In the genus, the lowest chromosome number is reported to be 2n=14 (Bir and Sidhu 1980). The presently as well as previously worked out euploids are all the multiple of x=7. In the present study, all the plants of hexaploid cytotypes show the normal course of meiosis with high pollen fertility (Table 1). However, the maximum plants of the tetraploid cytotypes show the abnormal course of meiosis with low pollen fertility. The bridges and laggards were observed at A I, which may be due to paracentric inversions (Sinha and Godward 1972), or due to interlocking of bivalents (Bhattacharjee 1953). The laggards observed may be due to presence of abnormal spindle formation or non-synchronization of bivalents (Pagliarini 2000). These abnormalities either may remain as such or form micronuclei and further result in the formation of unbalanced gametes or pollen grains (Ranjbar et al. 2011). This abnormality along with the other abnormalities results in the formation of hyperploids which ultimately results in the origin of polyploid cytotypes (Sheidai et al. 2009). Cytology of this species has been reported in the number of temperate regions of the world. But the existence of two cytotypes of 4x and 6x have been found in India only.

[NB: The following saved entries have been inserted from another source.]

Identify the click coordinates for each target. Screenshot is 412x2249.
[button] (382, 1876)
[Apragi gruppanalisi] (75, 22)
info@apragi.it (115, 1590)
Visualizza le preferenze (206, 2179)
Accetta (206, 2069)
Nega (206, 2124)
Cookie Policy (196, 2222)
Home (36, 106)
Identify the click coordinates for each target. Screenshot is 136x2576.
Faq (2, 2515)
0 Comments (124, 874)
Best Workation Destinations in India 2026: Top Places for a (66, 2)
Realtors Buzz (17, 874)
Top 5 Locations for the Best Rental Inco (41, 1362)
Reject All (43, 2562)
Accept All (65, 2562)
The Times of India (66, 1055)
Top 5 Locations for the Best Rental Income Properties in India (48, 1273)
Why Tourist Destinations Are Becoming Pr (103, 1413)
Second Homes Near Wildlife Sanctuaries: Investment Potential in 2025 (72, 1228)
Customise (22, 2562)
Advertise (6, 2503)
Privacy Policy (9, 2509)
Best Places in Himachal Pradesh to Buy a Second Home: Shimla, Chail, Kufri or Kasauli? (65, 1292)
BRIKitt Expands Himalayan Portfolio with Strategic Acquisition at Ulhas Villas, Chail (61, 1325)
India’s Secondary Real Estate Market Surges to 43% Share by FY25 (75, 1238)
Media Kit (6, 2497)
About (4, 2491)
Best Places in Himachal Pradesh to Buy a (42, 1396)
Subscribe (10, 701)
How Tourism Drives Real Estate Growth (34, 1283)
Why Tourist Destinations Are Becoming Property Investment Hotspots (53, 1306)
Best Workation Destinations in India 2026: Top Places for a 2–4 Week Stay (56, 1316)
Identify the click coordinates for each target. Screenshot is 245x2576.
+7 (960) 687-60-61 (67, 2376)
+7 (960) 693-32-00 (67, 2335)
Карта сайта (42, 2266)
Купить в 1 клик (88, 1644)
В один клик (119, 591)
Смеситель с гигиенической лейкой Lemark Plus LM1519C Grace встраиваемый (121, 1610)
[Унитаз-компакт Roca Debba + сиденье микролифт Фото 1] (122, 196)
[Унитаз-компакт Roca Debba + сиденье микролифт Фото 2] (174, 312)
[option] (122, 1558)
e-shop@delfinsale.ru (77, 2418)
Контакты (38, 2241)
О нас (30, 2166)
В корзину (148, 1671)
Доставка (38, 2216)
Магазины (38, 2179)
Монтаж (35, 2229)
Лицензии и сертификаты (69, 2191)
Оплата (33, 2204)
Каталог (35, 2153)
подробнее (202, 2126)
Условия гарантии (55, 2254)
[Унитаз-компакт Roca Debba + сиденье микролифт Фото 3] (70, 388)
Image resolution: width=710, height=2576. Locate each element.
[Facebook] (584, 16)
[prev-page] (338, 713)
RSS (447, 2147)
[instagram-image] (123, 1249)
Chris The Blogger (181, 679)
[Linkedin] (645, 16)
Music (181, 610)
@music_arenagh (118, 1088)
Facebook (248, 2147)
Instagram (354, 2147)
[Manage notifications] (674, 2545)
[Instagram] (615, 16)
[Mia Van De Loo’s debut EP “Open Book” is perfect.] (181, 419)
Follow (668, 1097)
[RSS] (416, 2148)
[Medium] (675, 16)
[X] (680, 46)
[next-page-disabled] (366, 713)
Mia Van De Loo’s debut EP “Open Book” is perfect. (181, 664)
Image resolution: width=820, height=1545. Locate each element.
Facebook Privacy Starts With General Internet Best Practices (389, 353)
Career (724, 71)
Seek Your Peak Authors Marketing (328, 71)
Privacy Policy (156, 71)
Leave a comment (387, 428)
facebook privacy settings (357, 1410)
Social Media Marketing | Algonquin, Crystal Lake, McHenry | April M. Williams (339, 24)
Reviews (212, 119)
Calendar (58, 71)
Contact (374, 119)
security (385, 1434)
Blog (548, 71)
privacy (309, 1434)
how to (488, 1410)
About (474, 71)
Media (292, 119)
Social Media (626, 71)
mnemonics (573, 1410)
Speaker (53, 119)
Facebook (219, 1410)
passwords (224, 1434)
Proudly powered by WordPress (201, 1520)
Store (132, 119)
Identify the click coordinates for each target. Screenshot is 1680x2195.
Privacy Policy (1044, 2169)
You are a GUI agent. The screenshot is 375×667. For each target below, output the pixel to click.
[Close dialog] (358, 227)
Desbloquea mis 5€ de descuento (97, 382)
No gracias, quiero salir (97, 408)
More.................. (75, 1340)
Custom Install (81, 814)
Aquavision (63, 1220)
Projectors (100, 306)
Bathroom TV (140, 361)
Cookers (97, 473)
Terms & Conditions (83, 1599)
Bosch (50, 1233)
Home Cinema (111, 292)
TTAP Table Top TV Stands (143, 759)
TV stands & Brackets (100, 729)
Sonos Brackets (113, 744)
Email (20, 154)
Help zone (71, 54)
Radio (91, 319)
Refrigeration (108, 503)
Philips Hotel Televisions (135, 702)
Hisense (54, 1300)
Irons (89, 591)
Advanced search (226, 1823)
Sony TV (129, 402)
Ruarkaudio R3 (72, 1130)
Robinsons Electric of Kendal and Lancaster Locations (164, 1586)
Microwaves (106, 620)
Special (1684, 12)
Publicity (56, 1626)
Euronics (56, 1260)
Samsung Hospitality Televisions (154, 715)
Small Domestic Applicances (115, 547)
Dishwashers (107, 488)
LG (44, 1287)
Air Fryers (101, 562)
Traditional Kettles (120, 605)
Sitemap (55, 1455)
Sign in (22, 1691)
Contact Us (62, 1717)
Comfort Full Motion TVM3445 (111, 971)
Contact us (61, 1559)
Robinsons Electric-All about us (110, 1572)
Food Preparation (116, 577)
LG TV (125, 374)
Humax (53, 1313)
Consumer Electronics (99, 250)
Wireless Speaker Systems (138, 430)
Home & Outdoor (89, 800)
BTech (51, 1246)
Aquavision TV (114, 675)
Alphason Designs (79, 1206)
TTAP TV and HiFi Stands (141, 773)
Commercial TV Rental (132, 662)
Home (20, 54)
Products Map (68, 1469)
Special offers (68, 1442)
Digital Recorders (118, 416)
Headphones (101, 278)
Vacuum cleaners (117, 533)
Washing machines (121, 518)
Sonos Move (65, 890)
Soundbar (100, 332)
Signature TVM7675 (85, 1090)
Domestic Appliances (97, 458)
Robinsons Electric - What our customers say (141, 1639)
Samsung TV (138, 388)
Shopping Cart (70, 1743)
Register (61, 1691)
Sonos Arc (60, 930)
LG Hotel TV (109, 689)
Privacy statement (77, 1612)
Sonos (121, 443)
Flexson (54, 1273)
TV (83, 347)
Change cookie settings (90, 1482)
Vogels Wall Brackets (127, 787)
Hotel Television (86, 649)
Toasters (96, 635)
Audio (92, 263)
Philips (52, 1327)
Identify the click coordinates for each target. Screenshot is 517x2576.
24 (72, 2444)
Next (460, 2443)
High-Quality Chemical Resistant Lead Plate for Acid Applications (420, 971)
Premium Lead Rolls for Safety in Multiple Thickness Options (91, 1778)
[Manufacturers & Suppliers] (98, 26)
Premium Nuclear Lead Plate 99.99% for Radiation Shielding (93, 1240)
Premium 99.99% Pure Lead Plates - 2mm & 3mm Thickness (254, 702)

New polyploids may arise either due to autopolyploidization or allopolyploidization. Consequences of both types of polyploidization have important and significant evolutionary and ecological implications (Soltis et al. 2014). On the basis of chromosome pairing allopolyploids behaved like diploids and are generally considered to be much more common than autopolyploids mainly due to their adoptive superiority involving perfect chromosome pairing, segregation, and gametic fertility. In presently analyzed A. aspara, the tetraploid and hexaploid individuals showed typical allopolyploid meiotic behavior with normal chromosome pairing leading to perfect bivalents and regular segregation. However, the presence of only bivalents in a polyploid taxon must not be confirmation of its allopolyploid nature. So on the basis of chromosome pairing and pollen fertility, the 4x and 6x individuals of A. aspara could be tentatively considered as allopolyploid on meiotic analysis, till confirmation through classical and molecular genome analyses.
Department of Biotechnology (DBT), Govt of India is duly acknowledged for providing facilities under DBT/IPLS program (BT/PR 4548/INF/22/146/2012) at Punjabi University Patiala. Thanks are also to the Head, Department of Botany, Punjabi University Patiala, for necessary laboratory facilities.